La concordia no se puede alcanzar rechazando a quien no piensa o entiende como nosotros. Tampoco se logra dejando de cada cual piense lo que quiera, ya que esto nos aleja unos de otros. El peor desprecio es la tolerancia desafectada, la ignorancia de quien no se ajusta a nuestros intereses personales o de grupo.
Imponer homogeneidad o alejarnos unos de otros, señala que Cristo ha dejado de morar en nosotros, en ambos casos por defender “lo mío” frente a lo que nos debería unir. Deberíamos ser templos de Cristo que aportan sus diferencias para el bien común. Deberíamos saber complementarnos antes que imponer o alejarnos unos de otros. Pero la complementariedad conlleva un paso que siempre es complicado: negarnos a nosotros mismos, sin que ello conlleve negar los talentos y carismas que Dios nos ha dado.
La Torre de Babel es el mejor símbolo que tenemos para darnos cuenta a donde nos lleva querer llegar a Dios por nuestros medios. Nadie llega a Dios con una torre que fabrique con sus manos. Cristo nos dice que Él es la Puerta (Jn 10, 7) y que nadie llega al Padre, si no es a través de Él (Jn 14, 6). ¿A qué esperamos para darnos cuenta que las torrecillas que construimos sólo nos llevan a padecer la lejanía de Dios?

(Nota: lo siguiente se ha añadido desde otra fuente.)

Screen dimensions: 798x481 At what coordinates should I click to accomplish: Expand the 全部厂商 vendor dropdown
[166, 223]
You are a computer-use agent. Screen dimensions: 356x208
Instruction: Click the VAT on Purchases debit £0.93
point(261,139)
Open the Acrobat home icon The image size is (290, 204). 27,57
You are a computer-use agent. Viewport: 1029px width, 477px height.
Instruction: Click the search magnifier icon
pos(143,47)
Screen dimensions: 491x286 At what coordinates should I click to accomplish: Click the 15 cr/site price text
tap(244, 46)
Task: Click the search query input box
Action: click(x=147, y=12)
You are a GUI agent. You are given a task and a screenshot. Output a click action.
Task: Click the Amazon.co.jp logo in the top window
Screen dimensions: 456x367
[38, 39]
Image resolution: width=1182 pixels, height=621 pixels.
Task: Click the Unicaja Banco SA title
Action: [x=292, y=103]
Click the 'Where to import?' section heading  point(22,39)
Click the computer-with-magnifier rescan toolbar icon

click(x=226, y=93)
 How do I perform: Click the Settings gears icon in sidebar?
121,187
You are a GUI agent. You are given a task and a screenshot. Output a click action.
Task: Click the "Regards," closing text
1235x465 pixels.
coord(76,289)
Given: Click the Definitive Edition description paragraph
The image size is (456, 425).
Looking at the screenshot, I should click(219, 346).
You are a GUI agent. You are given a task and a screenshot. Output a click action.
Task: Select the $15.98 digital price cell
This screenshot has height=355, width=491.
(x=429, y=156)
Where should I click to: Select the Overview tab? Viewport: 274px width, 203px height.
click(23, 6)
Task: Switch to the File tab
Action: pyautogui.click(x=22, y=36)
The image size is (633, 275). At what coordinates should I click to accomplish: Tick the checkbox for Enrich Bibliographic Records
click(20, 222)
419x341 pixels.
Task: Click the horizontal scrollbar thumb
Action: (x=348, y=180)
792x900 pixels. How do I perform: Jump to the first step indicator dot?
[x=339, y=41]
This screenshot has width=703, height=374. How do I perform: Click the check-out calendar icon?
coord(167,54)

Para la mayoría de nosotros, la iglesia ideal sería la que se ajuste a nosotros y la que nos haga sentir en el centro. Pero el centro sólo puede ser Cristo y nosotros tenemos que ajustarnos Cristo. Decía Cristo a Nicodemo que quien no nazca de nuevo del Agua y del Espíritu no podrá entrar en el Reino de Dios. Nacer de nuevo conlleva dejar a tras lo que somos, para dejarnos rehacer por el Espíritu Santo. Si vamos imponiendo lo que somos a los demás o alejándonos unos de otros, es evidente que no hemos nacido del Agua y del Espíritu.